- What to do -
Every line of the material below needs to be written out exactly, please.

═══ Information provided

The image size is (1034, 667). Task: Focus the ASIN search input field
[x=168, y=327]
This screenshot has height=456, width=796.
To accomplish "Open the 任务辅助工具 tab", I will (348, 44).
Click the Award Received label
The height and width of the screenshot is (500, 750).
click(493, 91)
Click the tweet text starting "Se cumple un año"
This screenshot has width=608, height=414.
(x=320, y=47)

══════

- Response to the exercise -
The image size is (1034, 667). Task: Focus the ASIN search input field
[x=168, y=327]
This screenshot has height=456, width=796.
To accomplish "Open the 任务辅助工具 tab", I will (348, 44).
Click the Award Received label
The height and width of the screenshot is (500, 750).
click(493, 91)
Click the tweet text starting "Se cumple un año"
This screenshot has width=608, height=414.
(x=320, y=47)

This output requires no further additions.